Andacht zum 8. Februar 2020: Der Mensch denkt, Gott lenkt

„Der Mensch denkt, Gott lenkt“ – den Spruch kennt, glaube ich jeder. Meistens fällt er dann, wenn irgendetwas schief geht; wenn trotz sorgfältiger Planung letztlich alles anders kommt. Oft genug steckt da auch eine ordentliche Portion Spott oder Schadenfreude mit drin.
Eigentlich ist der Spruch aus der Bibel geklaut. Wenn man genau hinschaut, entdeckt man, dass er da ein bisschen anders steht: Des Menschen Herz erdenkt sich seinen Weg; aber der Herr allein lenkt seinen Schritt. Mein Herz erdenkt sich meinen Weg, ja das Herz mit all seinen Sehnsüchten, Hoffnungen und Ängsten, das treibt mich ja manchmal ganz schön um. Mal ganz impulsiv, ein andermal ganz verzagt. Das ist ja auch nicht immer alles nur vernünftig.

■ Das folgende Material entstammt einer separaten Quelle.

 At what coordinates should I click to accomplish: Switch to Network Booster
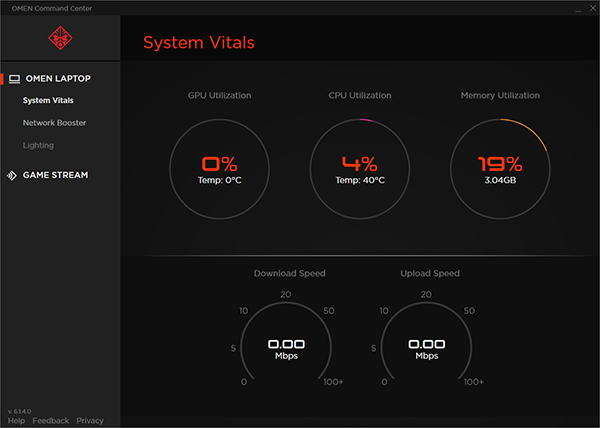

„Des Menschen Herz erdenkt sich seinen Weg; aber der HERR allein lenkt seinen Schritt“ – vielleicht ist es wirklich manchmal ganz gut, dass Gott mich nicht mit meinen unausgegorenen Ideen alleine lässt.
Dass es dann doch anders kommt, als gedacht, das ist dann manchmal gar kein Grund für Schadenfreude, sondern manchmal auch ein aufatmen, weil es ganz gut war, das es anders gekommen ist, als geplant.